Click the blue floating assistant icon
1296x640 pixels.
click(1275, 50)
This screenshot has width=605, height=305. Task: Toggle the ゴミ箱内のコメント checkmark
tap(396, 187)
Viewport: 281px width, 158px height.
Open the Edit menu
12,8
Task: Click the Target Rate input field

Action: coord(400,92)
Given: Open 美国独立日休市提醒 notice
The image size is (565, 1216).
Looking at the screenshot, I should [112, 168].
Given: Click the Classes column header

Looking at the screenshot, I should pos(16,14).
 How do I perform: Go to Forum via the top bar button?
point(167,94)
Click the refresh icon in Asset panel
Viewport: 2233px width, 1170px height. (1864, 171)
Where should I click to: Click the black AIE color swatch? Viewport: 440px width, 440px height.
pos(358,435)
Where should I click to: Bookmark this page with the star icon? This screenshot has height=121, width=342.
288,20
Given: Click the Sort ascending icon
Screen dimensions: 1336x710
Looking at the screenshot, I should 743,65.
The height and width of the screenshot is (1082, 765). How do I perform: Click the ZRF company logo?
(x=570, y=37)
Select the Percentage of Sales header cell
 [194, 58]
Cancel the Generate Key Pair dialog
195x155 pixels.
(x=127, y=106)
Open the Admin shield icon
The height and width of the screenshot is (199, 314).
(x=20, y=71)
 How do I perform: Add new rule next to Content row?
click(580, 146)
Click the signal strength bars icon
◇ ◇ ◇
## What to do
Transcribe the whole listing word for word.

## Final answer
Click the blue floating assistant icon
1296x640 pixels.
click(1275, 50)
This screenshot has width=605, height=305. Task: Toggle the ゴミ箱内のコメント checkmark
tap(396, 187)
Viewport: 281px width, 158px height.
Open the Edit menu
12,8
Task: Click the Target Rate input field

Action: coord(400,92)
Given: Open 美国独立日休市提醒 notice
The image size is (565, 1216).
Looking at the screenshot, I should [112, 168].
Given: Click the Classes column header

Looking at the screenshot, I should pos(16,14).
 How do I perform: Go to Forum via the top bar button?
point(167,94)
Click the refresh icon in Asset panel
Viewport: 2233px width, 1170px height. (1864, 171)
Where should I click to: Click the black AIE color swatch? Viewport: 440px width, 440px height.
pos(358,435)
Where should I click to: Bookmark this page with the star icon? This screenshot has height=121, width=342.
288,20
Given: Click the Sort ascending icon
Screen dimensions: 1336x710
Looking at the screenshot, I should 743,65.
The height and width of the screenshot is (1082, 765). How do I perform: Click the ZRF company logo?
(x=570, y=37)
Select the Percentage of Sales header cell
 [194, 58]
Cancel the Generate Key Pair dialog
195x155 pixels.
(x=127, y=106)
Open the Admin shield icon
The height and width of the screenshot is (199, 314).
(x=20, y=71)
 How do I perform: Add new rule next to Content row?
click(580, 146)
Click the signal strength bars icon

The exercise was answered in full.